Exercício proposto A. Conforme o texto da página, quantos versos compõem o poema Teogonia?
Exercício proposto B. Reproduza fielmente todo o trecho do texto da página, desde "Ilustração: ArteCult/DALL.e" até "(Inverno[1])".
━━ Texto da página
POEIRINHA CAÓTICA: É O QUE SOMOS.

 

Ilustração: ArteCult/DALL.e

 

POEIRINHA CAÓTICA: É O QUE SOMOS.

 

“Não sei o que em mim
Só quer me lembrar
Que um dia o céu reuniu-se à terra um instante por nós dois
Pouco antes do ocidente se assombrar”.

(Inverno[1])

 

A epígrafe acima é parte da letra da música Inverno, de Antônio Cícero e Adriana Calcanhotto. E no verso “que um dia o céu reuniu-se à terra”, temos uma alusão à uma mitologia grega muito arcaica. Refiro-me à origem dos deuses gregos primordiais, narrada pelo poeta Hesíodo[2], em seu poema atemporal: Teogonia[3].

Este poema é considerado um dos primeiros do ocidente e segundo o tradutor desta versão, na sua apresentação, comenta que

“é um poema em 1022 versos hexâmetros datílicos que descreve a origem e a genealogia dos deuses. Muito do que sabemos sobre os antigos mitos gregos é graças a esse poema, que pela narração em primeira pessoa do próprio poeta sistematiza e organiza as histórias da criação do mundo e do nascimento dos deuses (…).” (p. 4).

 

No poema, Hesíodo vai perguntar às Musas, que são filhas da deusa Memória, sobre quem é a divindade primeira, de onde tudo se originou. Eis a resposta das deusas entre os versos 110 e 130:

“Disso me narrem, Musas que têm morada olímpica, do princípio, e dizei qual deles primeiro nasceu.

Bem no início, Abismo nasceu; depois Terra largo-peito, de todos assento sempre estável, dos imortais que possuem o pico do Olimpo nevado, o Tártaro brumoso no recesso da terra largas-rotas e Eros, que é o mais belo entre os deuses imortais, o solta-membros, e de todos os deuses e todos os homens subjuga, no peito, espírito e decisão refletida.

De Abismo nasceram Escuridão e a negra Noite; de Noite, então, Éter e Dia nasceram, que gerou, grávida, após com Escuridão unir-se em amor.

Terra primeiro gerou, igual a ela, o estrelado Céu, a fim de encobri-la por inteiro, para ser, dos deuses venturosos, assento sempre estável.”

 

A escolha do tradutor, neste caso, para a palavra Χάος (transliterado aqui como Kháos), é Abismo, que em português, segundo o dicionário Cegalla[4], significa “lugar profundo, precipício, cavidade cujo fundo é desconhecido, dificuldades, problemas.”
━━━━
━━ Dados de origem
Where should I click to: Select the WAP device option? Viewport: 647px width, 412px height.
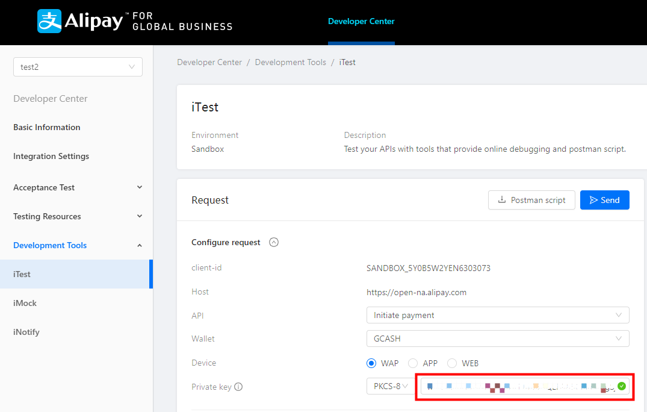point(372,363)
━━━━
Resolução comentada A. O poema tem 1022 versos hexâmetros datílicos.

Resolução comentada B.
Ilustração: ArteCult/DALL.e

 

POEIRINHA CAÓTICA: É O QUE SOMOS.

 

“Não sei o que em mim
Só quer me lembrar
Que um dia o céu reuniu-se à terra um instante por nós dois
Pouco antes do ocidente se assombrar”.

(Inverno[1])